Dans l’ensemble, sont abordés les différents thèmes de la désignation et l’inventaire des zones, le recensement des mesures défavorables aux zones. Les différentes mesures de protection (labels, fonds divers, soutien à l’élevage extensif) sont aussi étudiées. Enfin, le Plan propose diverses méthodes pour améliorer le dispositif de protection et d’information sur les zones humides.
Le Plan a été accompagné de la mise en place d’un Programme National de Recherche sur les Zones Humides, ainsi que de la création de l’Observatoire National des Zones Humides, dont la première production fut un « atlas » des zones humides présentant une carte, respectant la nomenclature CORINE-Land-Cover, de l’occupation des sols. Cet observatoire n’a cependant pas de compétences de gestion des zones humides. Des guides techniques doivent être par ailleurs rédigés regroupant les différentes caractéristiques des zones humides ainsi que les données écologiques et juridiques les concernant.

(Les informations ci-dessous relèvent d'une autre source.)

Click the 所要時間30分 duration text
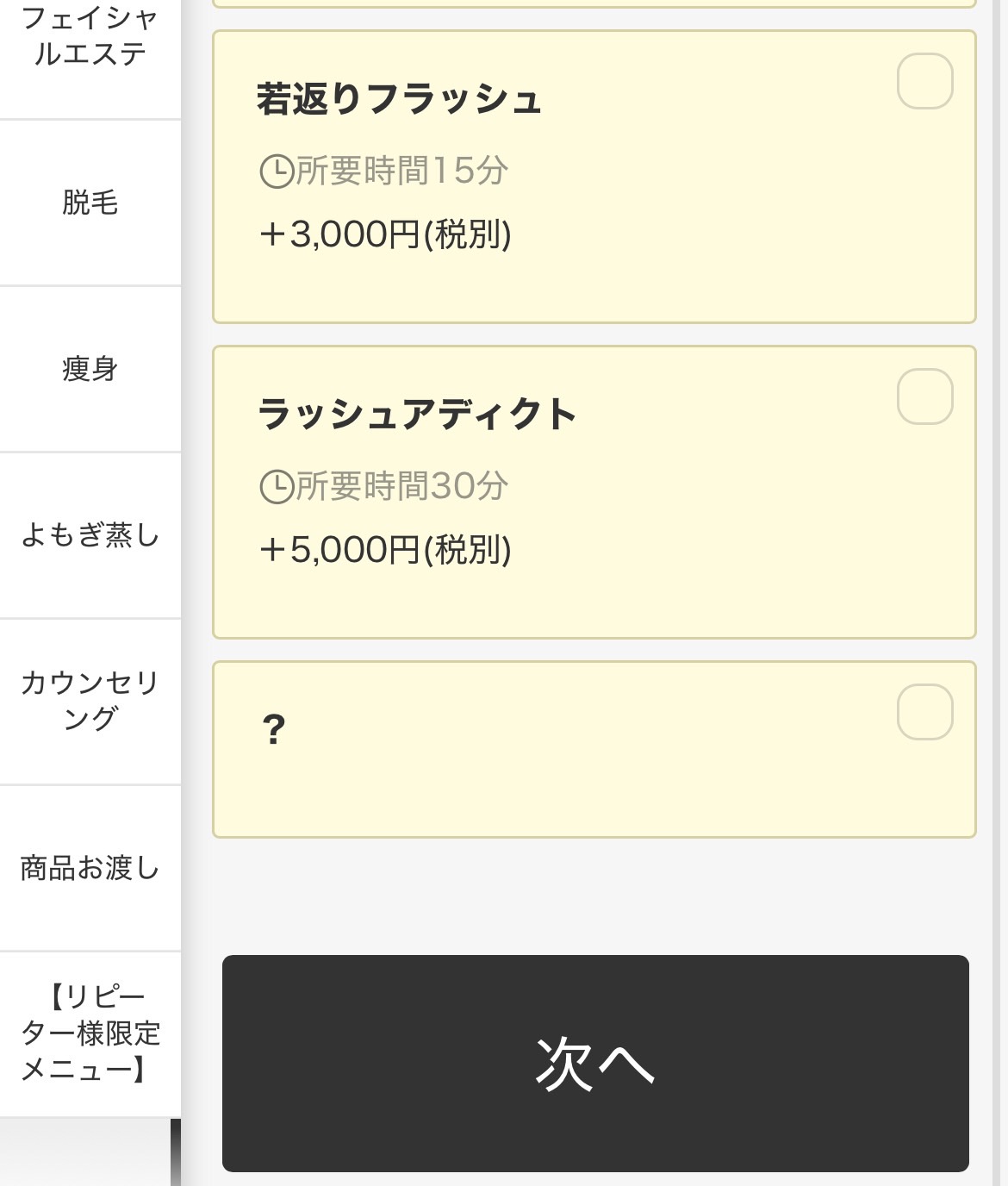Viewport: 1008px width, 1186px height. click(x=401, y=487)
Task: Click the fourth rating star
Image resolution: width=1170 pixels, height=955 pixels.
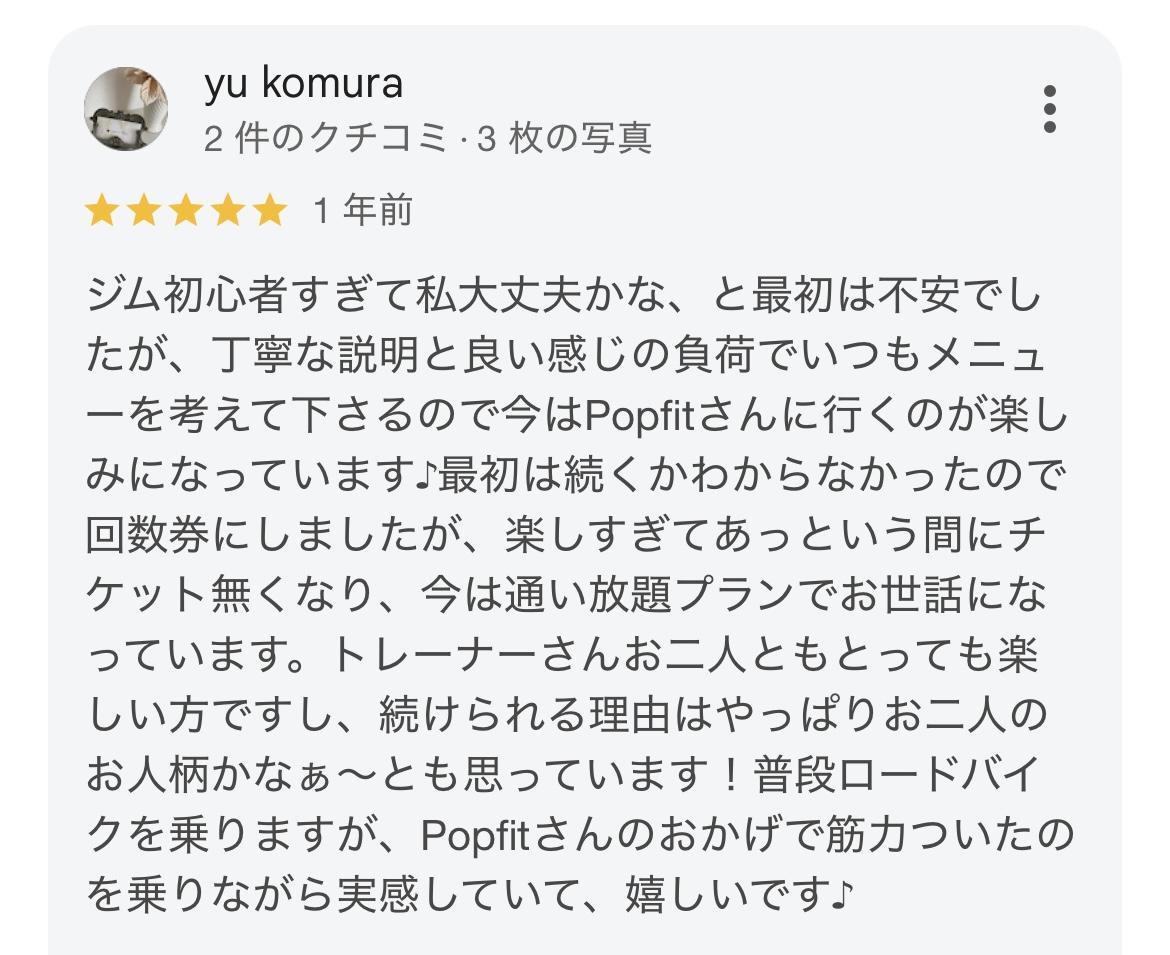Action: click(x=228, y=211)
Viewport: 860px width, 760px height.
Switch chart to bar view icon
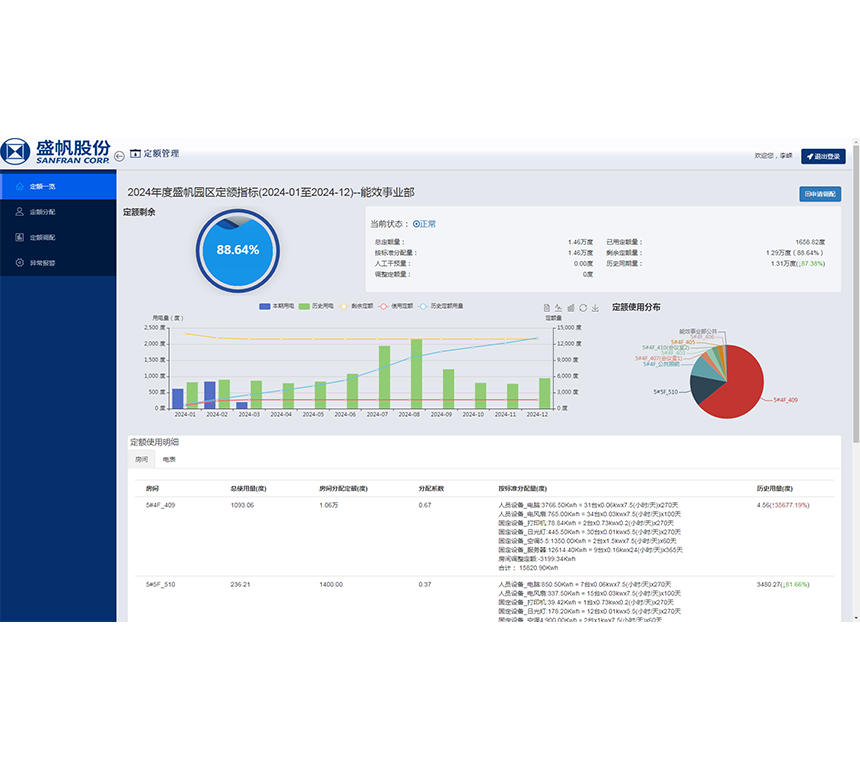point(571,308)
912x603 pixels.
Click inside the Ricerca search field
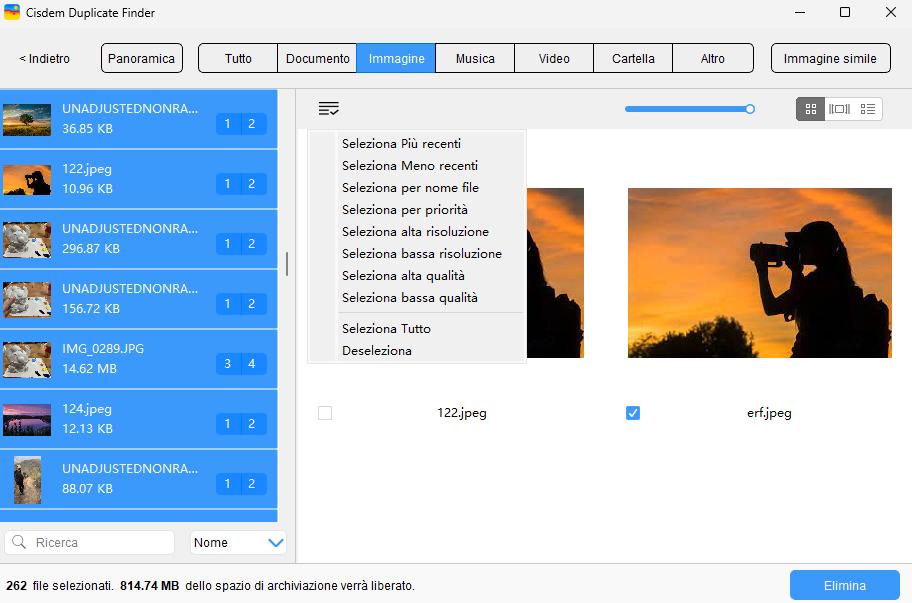(x=90, y=542)
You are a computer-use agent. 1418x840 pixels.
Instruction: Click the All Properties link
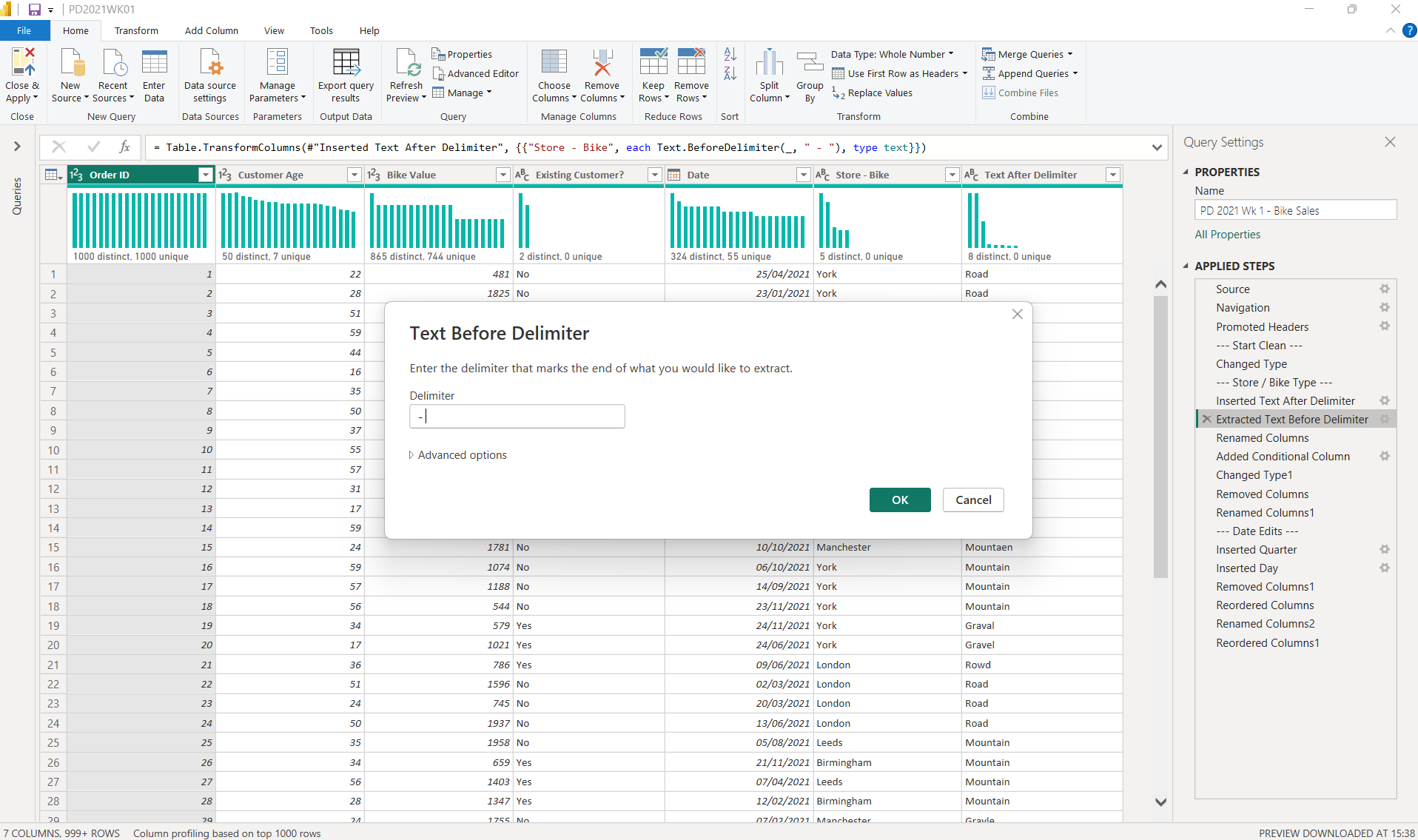click(x=1227, y=235)
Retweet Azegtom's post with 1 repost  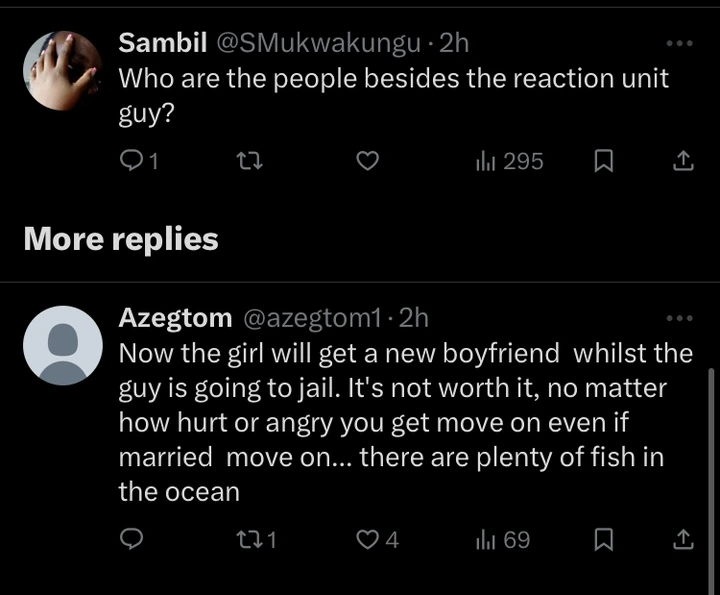click(x=256, y=539)
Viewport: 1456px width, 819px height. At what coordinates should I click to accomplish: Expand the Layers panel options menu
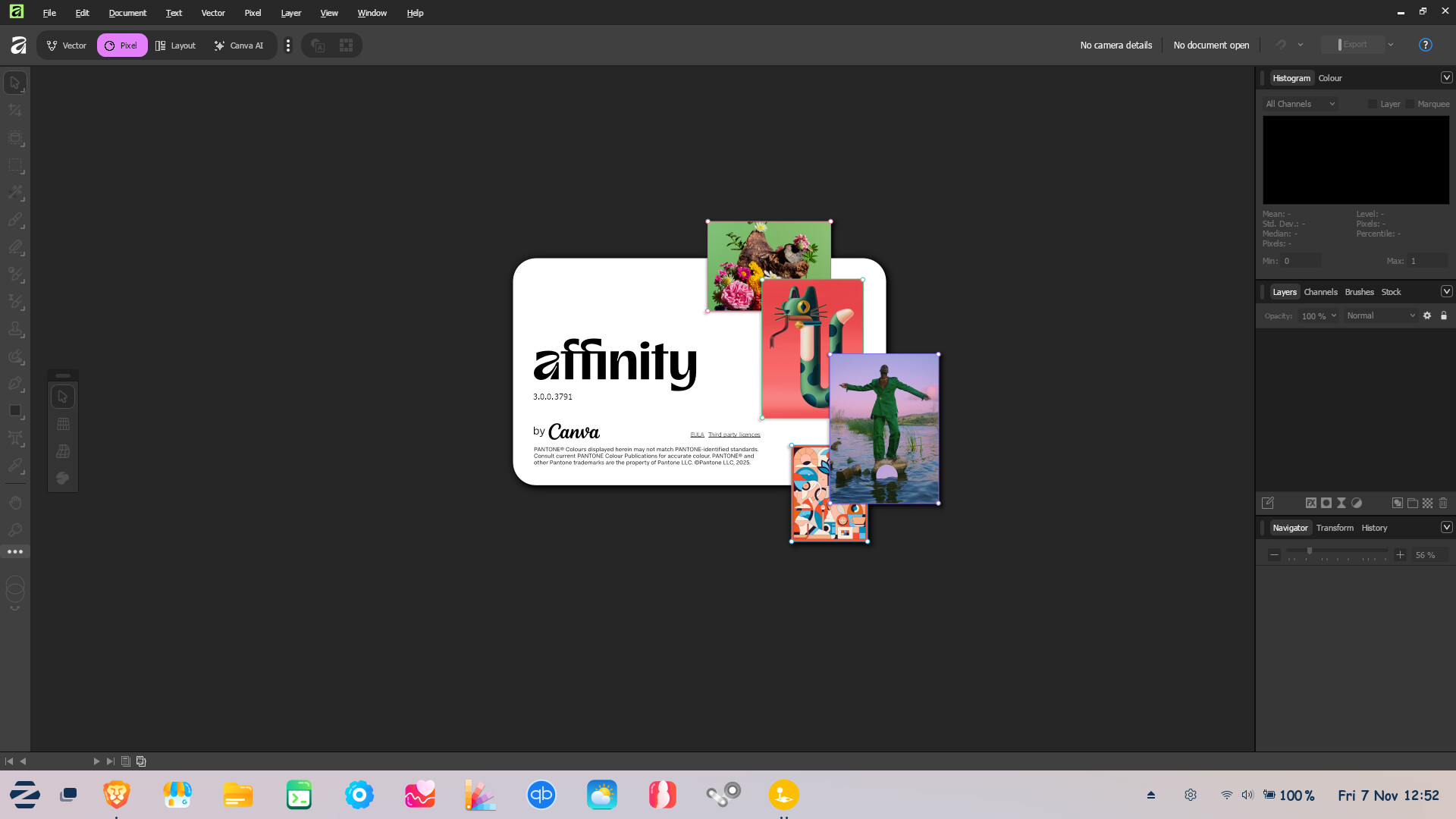tap(1446, 292)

60CIZEL Olivier, « Textes juridiques européens sur les zones humides », Zones Humides Infos, n° 53, 3ème trimestre 2006, pp. 9-10.
61 Rapport précité.

Enfin, des pôles relais zones humides ont été mis en place pour assurer le suivi des politiques et apporter aux acteurs de terrain les orientations générales. Ils jouent le rôle d’experts scientifiques et gestionnaires. Chaque pôle se rapporte à un grand type de zone humide. Ainsi, ont été institués les pôles lagunes méditerranéennes, tourbières, vallées alluviales, zones humides intérieures, marais littoraux de l’Atlantique, de la Manche et de la Mer du Nord, et enfin le pôle mares et mouillères.
4. Les articles 127 à 139 de la Loi sur le développement des territoires ruraux du 23 février 200562
La loi du 23 février 2005 a pour but premier le développement du monde rural. Elle comporte de nombreuses mesures relatives au développement économique de l’espace rural, aux espaces périurbains, à l’aménagement foncier dans les zones rurales, à la forêt, aux espaces pastoraux. Elle est aussi relative aux zones humides.
En effet, cette loi consacre l’existence politique et juridique des zones humides, et marque donc un tournant important dans la reconnaissance de ces zones. Depuis la loi sur l’eau de 1992, les zones humides sont définies juridiquement en France. mais la loi DTR consacre réellement la protection de ces zones, en mettant en avant, juridiquement, leurs fonctionnalités propres, et en ne les reconnaissant non plus simplement comme milieux écologiquement intéressants, ou par les espèces vivants dans ces zones. C’est la fonction même des zones humides qui est l’objet de cette législation. Donc, le traitement des zones humides passe d’un droit historique d’assèchement à celui d’une attention et protection juridique diverse.

62 Loi DTR, précitée.

Les articles 127 à 13963 sont consacrés spécifiquement aux zones humides. L’article 127 constitue le fondement juridique de la politique en faveur des zones humides, qui est l’innovation majeure de cette loi.
L’autre grande innovation de cette loi concernant les zones humides est l’instauration d’une nouvelle fiscalité des zones humides, qui met en place trois régimes d’exonération de la Taxe Foncière sur les Propriétés Non Bâties64. Plus généralement, ces différents articles reviennent sur l’intérêt de la protection de zones humides. De nouvelle définitions et délimitations sont aussi prévues65, ainsi qu’un renforcement des outils traditionnels de protection66. La cohérence des politiques publiques concernant les zones humides est mise en avant.67

63 Soit le Chapitre III, titre IV de la Loi DTR, précitée.
64 TFPNB. Voir « II.B/ ».
65 Article 127, § I de la Loi DTR, précitée.
66 Articles 133 et 136 de la Loi DTR, précitée.
67 Article 127, § II, de la Loi DTR, précitée.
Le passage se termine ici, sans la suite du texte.